- **YOUR TASK**: Among the entries below, please repeat exactly and only the lines from the line containing "The width and" to the line containing "702x588 pixels. Task: Click", both lines included.

- **DATA TO PROCESS**:
+++

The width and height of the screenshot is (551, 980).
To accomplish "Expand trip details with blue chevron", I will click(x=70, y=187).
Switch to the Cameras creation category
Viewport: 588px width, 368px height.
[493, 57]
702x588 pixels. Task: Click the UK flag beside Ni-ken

+++

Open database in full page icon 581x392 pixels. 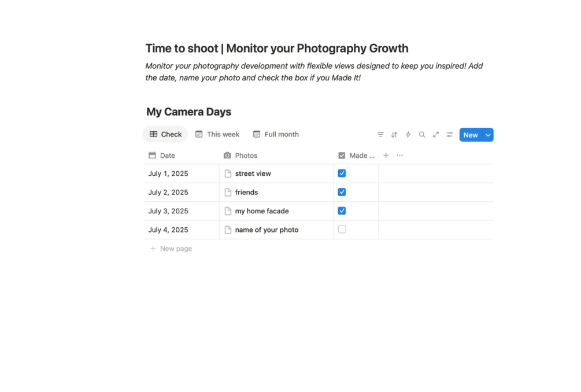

+++

- **YOUR SOLUTION**:
The width and height of the screenshot is (551, 980).
To accomplish "Expand trip details with blue chevron", I will click(x=70, y=187).
Switch to the Cameras creation category
Viewport: 588px width, 368px height.
[493, 57]
702x588 pixels. Task: Click the UK flag beside Ni-ken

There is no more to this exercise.